● Exercise instructions: Of the lines listed below, return exactly those that run from the line containing "You are a computer-use" through the line containing "Instruction: Open the three-dot menu for pi01", both included.

● Data for this exercise:
Content starts

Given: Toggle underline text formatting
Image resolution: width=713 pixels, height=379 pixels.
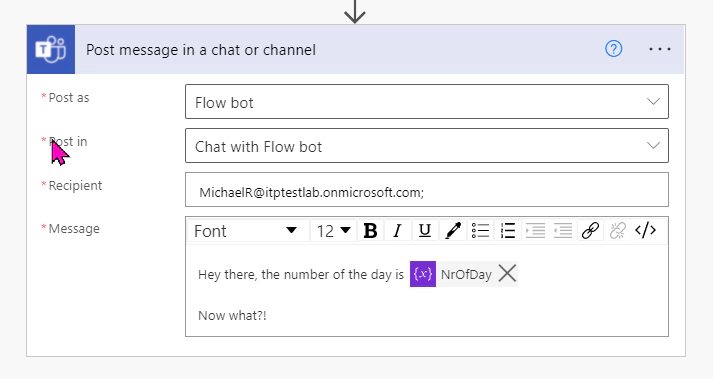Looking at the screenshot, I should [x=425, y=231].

Content ends
Content starts

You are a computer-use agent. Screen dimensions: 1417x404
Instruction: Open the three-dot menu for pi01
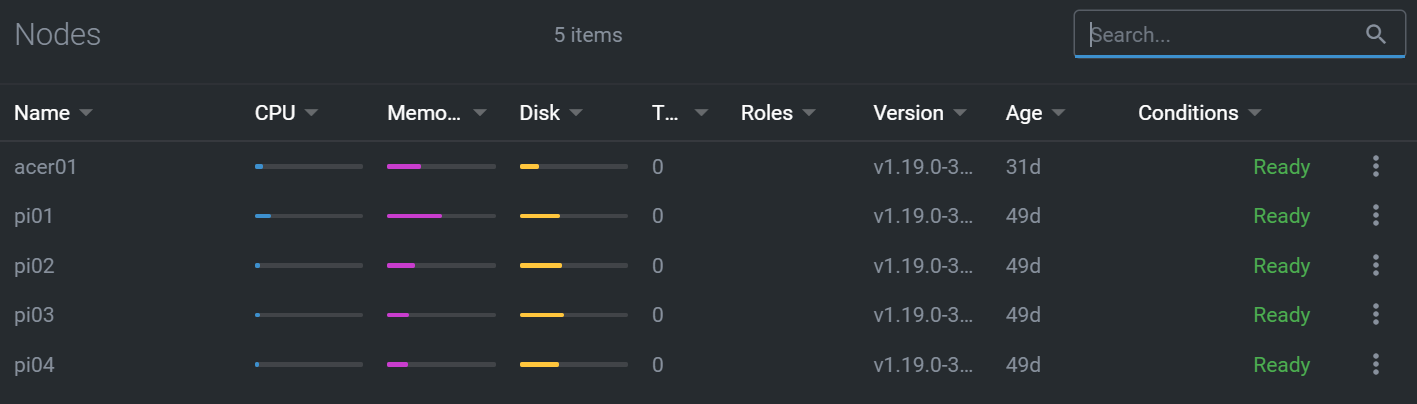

Content ends

● Response:
You are a computer-use agent. Screen dimensions: 1417x404
Instruction: Open the three-dot menu for pi01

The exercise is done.